Last night, before bedtime, I realized I’d be at the school all day the next day and had to plan for dinner. In this odd life, that has a different meaning than it did when I was teaching back in the US. Two plus years ago, I’d put something in the crock pot or plan something simple or get take out. In this diplomat life abroad, though, I am fortunate that we can afford to have household help. So, all I have to do, usually, in this situation, is decide what we want to have for dinner and our ayi, Xiao Lü, will have it ready by the time she leaves our house at 5:30.
The boys are tired of chicken, pasta doesn’t keep well, and we really don’t trust any other meat here in China, as we are unsure of its safety. So, after thinking about it and talking with Horatio and the boys, we decided on my beloved friend, Martha’s, Cuban bean recipe. We all love it, but it’s a bit of a procedure to make it, so I knew it would take some effort to prepare the kitchen and explain the process to Xiao Lü.
The first thing I did was edit the recipe to increase the chances of accuracy when I copied into google translate. After I translated the recipe, I printed it out in English and Chinese. She does not speak or read English, but since I cannot check the Chinese translation for exact accuracy, providing the English copy allows the opportunity for her, if she has any questions, to can take it to our clubhouse to ask for help from one of the bilingual reception workers there.
I set out the recipe on the kitchen counter, with the spices and the correct measuring spoons.
Next, I took out the food processor and plugged it into the transformer.

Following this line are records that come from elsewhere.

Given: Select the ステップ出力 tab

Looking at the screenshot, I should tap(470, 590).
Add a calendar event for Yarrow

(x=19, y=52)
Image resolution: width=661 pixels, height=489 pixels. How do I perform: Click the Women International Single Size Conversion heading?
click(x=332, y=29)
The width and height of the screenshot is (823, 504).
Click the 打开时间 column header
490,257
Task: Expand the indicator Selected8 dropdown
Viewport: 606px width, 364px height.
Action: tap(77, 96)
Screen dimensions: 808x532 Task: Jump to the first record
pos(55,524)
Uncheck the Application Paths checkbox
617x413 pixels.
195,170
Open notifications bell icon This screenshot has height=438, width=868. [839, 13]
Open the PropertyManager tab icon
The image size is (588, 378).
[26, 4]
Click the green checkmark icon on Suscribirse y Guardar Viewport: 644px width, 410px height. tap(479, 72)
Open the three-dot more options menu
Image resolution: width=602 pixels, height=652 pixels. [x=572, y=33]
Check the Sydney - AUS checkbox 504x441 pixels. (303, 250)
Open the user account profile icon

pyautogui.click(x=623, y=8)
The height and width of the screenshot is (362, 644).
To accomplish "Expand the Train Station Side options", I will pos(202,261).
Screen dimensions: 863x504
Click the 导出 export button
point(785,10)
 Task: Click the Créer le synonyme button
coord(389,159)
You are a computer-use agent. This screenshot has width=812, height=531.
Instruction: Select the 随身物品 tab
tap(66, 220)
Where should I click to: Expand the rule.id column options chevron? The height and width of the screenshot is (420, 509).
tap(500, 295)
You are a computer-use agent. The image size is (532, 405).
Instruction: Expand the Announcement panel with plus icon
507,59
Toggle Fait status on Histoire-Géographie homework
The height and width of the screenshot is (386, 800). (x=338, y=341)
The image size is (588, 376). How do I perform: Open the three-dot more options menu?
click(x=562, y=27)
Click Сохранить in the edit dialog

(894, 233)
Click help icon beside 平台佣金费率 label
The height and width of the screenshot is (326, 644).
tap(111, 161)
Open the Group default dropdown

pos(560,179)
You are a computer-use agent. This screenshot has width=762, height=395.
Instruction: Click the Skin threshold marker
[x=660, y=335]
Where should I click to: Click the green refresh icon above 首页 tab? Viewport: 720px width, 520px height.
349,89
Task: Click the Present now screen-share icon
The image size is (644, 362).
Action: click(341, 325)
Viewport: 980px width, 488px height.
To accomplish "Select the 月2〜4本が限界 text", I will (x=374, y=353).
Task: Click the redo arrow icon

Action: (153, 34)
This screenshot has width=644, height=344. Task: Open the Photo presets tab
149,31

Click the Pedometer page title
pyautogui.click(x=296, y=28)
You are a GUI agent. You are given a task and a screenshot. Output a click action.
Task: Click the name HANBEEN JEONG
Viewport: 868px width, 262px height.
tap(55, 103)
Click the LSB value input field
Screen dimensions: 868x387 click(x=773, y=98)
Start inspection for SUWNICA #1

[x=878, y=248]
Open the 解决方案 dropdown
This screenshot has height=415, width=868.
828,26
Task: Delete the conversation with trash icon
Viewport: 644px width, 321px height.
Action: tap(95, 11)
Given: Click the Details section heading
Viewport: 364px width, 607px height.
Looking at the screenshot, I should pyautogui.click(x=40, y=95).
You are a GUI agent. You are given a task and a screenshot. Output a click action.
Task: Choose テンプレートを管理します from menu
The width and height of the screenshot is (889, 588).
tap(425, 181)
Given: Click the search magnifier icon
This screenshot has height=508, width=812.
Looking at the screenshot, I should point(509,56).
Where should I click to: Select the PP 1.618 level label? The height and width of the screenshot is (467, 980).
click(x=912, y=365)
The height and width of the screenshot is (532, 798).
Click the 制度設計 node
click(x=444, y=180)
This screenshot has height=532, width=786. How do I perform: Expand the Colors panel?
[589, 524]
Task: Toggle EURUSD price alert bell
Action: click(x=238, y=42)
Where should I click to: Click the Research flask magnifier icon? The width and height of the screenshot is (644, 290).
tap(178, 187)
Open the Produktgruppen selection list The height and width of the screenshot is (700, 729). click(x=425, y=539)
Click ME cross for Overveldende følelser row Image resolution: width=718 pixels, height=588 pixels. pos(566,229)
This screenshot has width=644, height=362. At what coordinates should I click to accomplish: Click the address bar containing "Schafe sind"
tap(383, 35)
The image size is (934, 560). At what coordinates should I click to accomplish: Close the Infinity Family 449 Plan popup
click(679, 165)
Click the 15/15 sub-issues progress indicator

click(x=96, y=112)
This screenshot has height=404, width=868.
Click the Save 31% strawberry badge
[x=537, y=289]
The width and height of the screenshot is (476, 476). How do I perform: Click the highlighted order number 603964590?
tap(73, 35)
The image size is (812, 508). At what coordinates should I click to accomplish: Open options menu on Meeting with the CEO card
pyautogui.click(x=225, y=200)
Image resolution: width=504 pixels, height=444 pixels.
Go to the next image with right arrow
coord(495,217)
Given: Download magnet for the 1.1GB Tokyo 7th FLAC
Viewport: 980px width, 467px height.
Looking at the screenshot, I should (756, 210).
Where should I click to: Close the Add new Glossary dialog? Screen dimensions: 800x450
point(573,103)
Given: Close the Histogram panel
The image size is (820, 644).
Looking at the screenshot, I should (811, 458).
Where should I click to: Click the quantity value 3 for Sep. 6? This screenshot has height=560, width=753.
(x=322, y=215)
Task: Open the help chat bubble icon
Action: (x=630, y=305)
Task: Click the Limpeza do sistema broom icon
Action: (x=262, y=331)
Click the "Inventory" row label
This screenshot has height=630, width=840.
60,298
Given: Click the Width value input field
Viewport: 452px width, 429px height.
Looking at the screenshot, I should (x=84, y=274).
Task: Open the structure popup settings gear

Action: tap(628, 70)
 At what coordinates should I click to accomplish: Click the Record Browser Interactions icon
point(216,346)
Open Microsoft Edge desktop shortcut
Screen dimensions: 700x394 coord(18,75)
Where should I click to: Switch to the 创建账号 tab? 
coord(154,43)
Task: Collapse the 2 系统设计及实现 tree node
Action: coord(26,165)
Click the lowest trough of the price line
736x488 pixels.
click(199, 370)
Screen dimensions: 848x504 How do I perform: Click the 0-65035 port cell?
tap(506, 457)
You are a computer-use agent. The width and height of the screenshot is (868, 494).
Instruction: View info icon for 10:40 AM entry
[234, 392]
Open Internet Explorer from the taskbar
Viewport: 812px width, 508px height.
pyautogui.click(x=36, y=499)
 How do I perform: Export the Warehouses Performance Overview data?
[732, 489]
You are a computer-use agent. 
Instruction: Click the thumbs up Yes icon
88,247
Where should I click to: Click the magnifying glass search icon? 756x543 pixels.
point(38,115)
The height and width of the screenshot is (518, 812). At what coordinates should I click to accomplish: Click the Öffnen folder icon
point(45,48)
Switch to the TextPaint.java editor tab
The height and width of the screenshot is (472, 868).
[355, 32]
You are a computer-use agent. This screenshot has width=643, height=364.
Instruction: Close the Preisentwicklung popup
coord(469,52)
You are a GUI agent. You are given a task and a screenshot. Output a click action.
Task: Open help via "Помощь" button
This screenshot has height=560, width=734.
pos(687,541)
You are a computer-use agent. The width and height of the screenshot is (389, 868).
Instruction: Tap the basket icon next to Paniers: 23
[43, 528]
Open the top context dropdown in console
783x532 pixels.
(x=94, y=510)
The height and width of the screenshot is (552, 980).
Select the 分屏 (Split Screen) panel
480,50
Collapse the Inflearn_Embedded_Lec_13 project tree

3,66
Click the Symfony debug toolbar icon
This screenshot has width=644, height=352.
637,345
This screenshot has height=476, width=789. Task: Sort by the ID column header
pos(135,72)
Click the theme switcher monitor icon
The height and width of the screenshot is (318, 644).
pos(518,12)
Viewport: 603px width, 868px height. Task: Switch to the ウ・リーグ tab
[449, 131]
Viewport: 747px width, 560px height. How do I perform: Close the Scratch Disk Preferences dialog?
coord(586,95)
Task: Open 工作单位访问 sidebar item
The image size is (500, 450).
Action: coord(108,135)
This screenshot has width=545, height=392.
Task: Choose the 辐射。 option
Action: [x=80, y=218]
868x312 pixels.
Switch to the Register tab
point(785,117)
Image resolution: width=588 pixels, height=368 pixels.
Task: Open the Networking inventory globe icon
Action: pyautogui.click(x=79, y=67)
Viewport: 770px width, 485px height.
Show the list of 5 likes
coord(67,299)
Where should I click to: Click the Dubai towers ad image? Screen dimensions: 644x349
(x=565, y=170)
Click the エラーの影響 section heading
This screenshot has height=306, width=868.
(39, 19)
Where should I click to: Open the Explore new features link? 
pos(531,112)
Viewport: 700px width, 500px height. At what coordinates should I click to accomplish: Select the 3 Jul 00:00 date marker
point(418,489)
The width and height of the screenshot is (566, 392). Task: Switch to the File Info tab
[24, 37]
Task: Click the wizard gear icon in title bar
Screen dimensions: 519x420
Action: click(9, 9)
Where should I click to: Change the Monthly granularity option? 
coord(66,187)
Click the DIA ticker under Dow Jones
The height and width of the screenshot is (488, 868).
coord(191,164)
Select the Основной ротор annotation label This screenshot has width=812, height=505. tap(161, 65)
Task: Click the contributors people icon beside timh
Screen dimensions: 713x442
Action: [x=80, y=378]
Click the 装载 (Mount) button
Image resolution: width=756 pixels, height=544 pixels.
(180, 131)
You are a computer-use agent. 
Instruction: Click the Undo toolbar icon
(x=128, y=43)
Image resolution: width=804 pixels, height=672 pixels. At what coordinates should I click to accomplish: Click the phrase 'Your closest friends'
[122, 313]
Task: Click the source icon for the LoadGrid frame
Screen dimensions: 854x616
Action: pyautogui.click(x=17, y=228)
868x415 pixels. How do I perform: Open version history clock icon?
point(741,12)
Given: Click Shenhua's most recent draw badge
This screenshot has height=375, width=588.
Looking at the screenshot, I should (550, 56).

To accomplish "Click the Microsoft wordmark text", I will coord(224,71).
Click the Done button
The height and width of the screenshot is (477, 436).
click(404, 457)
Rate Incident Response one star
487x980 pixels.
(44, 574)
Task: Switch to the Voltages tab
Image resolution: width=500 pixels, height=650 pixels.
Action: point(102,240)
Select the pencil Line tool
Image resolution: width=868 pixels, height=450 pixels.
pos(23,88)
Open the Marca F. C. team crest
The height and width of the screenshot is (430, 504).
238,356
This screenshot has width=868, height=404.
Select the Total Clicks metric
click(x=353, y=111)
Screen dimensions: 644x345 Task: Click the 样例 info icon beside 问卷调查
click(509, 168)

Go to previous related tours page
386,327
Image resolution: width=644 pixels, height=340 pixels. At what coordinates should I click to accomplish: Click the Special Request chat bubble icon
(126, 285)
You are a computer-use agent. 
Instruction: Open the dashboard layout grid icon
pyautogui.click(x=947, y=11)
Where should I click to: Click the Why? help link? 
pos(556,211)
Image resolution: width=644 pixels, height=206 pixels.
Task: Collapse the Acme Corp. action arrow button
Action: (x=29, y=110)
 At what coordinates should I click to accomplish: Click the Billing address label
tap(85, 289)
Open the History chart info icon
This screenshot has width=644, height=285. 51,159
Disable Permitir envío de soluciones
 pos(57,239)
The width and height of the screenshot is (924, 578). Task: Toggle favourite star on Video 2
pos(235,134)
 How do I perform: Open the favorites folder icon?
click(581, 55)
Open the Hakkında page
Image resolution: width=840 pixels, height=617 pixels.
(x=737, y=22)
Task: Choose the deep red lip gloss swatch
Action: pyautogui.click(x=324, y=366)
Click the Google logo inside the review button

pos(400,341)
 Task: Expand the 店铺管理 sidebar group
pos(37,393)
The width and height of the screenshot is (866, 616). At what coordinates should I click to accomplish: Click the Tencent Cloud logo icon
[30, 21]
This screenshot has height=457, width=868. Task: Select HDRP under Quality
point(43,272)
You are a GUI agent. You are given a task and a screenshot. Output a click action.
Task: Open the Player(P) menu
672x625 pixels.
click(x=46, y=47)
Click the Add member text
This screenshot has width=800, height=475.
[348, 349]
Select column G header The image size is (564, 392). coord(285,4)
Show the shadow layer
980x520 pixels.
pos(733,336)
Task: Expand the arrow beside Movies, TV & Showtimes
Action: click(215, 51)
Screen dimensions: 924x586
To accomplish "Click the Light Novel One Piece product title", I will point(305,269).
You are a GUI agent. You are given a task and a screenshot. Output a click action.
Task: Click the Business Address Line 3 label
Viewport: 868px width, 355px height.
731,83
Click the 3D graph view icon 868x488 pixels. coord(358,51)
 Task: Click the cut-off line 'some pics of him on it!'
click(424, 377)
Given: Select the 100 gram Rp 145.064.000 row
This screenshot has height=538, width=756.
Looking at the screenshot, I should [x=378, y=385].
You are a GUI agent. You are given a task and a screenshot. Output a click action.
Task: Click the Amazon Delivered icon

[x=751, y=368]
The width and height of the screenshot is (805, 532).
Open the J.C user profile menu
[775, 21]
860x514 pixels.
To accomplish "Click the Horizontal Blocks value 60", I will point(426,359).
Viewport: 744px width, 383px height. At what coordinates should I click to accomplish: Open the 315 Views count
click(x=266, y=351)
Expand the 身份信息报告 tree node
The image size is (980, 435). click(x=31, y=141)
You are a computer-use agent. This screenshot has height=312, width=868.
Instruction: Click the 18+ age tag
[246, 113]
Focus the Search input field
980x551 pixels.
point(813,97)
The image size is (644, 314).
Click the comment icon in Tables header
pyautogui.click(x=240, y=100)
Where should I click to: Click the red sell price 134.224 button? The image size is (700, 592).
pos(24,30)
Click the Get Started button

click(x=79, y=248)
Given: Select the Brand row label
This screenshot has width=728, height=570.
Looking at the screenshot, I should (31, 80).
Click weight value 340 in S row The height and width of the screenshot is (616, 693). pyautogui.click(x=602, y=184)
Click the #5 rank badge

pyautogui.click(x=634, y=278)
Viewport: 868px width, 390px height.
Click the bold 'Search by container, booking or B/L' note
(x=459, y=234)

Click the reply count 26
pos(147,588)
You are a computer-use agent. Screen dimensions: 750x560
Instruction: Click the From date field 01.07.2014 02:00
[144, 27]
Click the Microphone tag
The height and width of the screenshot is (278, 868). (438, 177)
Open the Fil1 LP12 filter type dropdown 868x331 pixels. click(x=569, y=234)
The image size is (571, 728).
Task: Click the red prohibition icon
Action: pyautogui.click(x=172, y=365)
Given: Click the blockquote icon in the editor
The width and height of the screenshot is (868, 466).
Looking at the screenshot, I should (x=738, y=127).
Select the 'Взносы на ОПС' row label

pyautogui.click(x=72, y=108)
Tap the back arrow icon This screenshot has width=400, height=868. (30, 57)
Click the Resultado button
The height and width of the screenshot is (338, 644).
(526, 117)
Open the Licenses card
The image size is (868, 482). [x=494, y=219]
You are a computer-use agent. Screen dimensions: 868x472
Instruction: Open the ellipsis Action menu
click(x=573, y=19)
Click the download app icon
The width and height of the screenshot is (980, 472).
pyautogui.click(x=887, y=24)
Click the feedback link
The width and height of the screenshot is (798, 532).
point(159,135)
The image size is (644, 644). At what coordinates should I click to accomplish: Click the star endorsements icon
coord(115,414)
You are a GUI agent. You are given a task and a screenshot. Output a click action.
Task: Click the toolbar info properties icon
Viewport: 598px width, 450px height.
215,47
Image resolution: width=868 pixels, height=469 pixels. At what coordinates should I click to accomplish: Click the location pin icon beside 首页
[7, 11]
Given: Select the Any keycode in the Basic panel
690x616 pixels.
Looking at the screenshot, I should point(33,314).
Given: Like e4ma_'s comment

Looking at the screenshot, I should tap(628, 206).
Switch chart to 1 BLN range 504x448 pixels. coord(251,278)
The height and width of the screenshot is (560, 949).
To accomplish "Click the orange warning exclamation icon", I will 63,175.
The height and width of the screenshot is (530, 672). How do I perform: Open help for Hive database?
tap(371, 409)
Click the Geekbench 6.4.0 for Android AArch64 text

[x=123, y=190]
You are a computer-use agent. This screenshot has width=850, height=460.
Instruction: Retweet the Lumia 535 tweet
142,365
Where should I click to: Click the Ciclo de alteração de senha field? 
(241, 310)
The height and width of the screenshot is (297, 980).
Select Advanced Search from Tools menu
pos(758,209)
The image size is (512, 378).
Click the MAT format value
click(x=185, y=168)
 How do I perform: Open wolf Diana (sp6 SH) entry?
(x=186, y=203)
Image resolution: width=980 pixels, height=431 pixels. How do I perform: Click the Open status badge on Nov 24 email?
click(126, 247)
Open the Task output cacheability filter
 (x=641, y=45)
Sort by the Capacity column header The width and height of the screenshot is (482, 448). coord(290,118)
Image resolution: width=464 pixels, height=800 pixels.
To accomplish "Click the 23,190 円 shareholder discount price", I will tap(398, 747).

China uses 220 power, while the US uses 110. Plugging the American appliance into the wall here would fry the expensive piece of equipment. I figure it’s better to be especially prepared, and safe, than sorry.
Then, since I’ve never shown Xiao Lü how to use the food processor, I took a video of the process and sent it to her on We Chat, (the texting app EVERYONE here uses.) I also sent her the recipe and shopping list, so that she could go to the market on her way to my house in the morning. We Chat has a translation function, so I can type in English and she can translate on her end. I can do the same when she responds to me in Chinese. I always word my texts to her very carefully, in hopes that the translation will be clear. I never really know, though.
Something is often lost in the translation, but the gist is clear.
I’ve done everything I can to ensure that the process is smooth. I never really know what to expect, though, and I’m generally not surprised when things don’t go according to plan. I hope for the best, but prepare for less than that, to minimize the disappointment.
This evening, hopefully, I will arrive home from school to the aroma of Cuban Black Beans, and we can sit down to family dinner together and enjoy the meal.